Thanks for the reply.
Yes. I had a fix/workaround in the userspace rasdaemon with multiple reads like above
as reported previously in the  following thread.  
https://lore.kernel.org/lkml/3c9808a694d242cab35bab67602edebf@huawei.com/
However thought a solution in the common kernel code for the format file
may be better.  I will go ahead with the user space solution.
 
Also shared an information in the above thread about libtraceevent  __parse_event() does not
return error when parse_format() fail with incomplete formt data, which resulted initialization for the
trace event does not fail in the user space tool.
>libtracefs handles this perfectly fine:
>
>  https://git.kernel.org/pub/scm/libs/libtrace/libtracefs.git/tree/src/tracefs-
>utils.c#n343
>
>Looks like you are trying to change the kernel to fix a user space bug :-/
>
> NAK!
>
>-- Steve

Thanks,
Shiju
Steven Rostedt Jan. 6, 2025, 10:11 p.m. UTC | #3
On Mon, 6 Jan 2025 18:15:36 +0000
Shiju Jose <shiju.jose@huawei.com> wrote:

> >You see, it requires multiple reads to pull in an entire kernel pseudo file. None of
> >those reads are greater than PAGE_SIZE. Why should trace format files be any
> >different?  
> Thanks for the reply.
> Yes. I had a fix/workaround in the userspace rasdaemon with multiple reads like above
> as reported previously in the  following thread.  
> https://lore.kernel.org/lkml/3c9808a694d242cab35bab67602edebf@huawei.com/
> However thought a solution in the common kernel code for the format file
> may be better.  I will go ahead with the user space solution.
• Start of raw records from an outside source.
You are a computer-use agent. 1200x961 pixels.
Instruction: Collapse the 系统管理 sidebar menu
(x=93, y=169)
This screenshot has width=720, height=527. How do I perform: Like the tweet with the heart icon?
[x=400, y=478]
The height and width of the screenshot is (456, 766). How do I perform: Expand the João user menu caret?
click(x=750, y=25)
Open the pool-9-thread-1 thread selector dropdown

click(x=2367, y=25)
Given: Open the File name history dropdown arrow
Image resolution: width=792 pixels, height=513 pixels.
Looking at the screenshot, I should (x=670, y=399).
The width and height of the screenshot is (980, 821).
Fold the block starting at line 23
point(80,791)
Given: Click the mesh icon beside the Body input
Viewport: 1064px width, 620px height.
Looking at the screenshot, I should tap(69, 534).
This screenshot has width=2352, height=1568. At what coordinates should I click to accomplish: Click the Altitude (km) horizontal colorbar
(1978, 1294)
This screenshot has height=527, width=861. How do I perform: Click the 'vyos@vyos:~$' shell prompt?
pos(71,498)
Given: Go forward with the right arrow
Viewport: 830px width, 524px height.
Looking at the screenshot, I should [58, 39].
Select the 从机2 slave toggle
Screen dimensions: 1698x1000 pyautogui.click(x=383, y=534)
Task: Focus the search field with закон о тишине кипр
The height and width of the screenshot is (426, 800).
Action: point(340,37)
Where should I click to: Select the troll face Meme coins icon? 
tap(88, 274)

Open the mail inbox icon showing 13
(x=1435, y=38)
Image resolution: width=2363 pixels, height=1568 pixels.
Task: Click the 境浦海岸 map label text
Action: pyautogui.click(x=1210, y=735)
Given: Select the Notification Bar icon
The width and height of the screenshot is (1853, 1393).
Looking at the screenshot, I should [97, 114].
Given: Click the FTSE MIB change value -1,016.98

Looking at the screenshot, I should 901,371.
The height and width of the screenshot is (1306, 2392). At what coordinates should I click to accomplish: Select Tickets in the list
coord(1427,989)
That would make it different than every other pseudo file in the kernel. I
rather not do that.

>  
> Also shared an information in the above thread about libtraceevent  __parse_event() does not
> return error when parse_format() fail with incomplete formt data, which resulted initialization for the
> trace event does not fail in the user space tool.

Hmm, can you send me the the format file that failed?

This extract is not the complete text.